Koordersiella

Scientific classification
- Kingdom: Fungi
- Division: Ascomycota
- Class: Dothideomycetes
- Subclass: incertae sedis
- Genus: Koordersiella Höhn. (1909)
- Type species: Koordersiella javanica Höhn. (1909)
- Species: K. cordiae Bat. & I.H.Lima K. deightonii (D.Hawksw.) D.Hawksw. & O.E.Erikss. K. goianensis Poroca K. insectivora (Hansf.) D.Hawksw. & O.E.Erikss. K. javanica Höhn. Koordersiella tenuissima (D.Hawksw.) D.Hawksw. Koordersiella variegata (D.Hawksw.) D.Hawksw.

= Koordersiella =

Genus of fungi

Koordersiella is a genus of fungi in the class Dothideomycetes. The relationship of this taxon to other taxa within the class is unknown (incertae sedis).

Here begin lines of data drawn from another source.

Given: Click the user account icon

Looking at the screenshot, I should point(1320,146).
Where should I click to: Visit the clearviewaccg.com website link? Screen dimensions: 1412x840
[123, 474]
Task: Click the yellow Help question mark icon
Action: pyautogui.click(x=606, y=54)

The genus name of Koordersiella is in honour of Sijfert Hendrik Koorders (1863–1919), who was a Dutch botanist.

The genus was circumscribed by Franz Xaver Rudolf von Höhnel in Sitzungsber. Kaiserl. Akad. Wiss., Math.-Naturwiss. Cl.
Abt. vol.1 on pages 118 and 833 in 1909.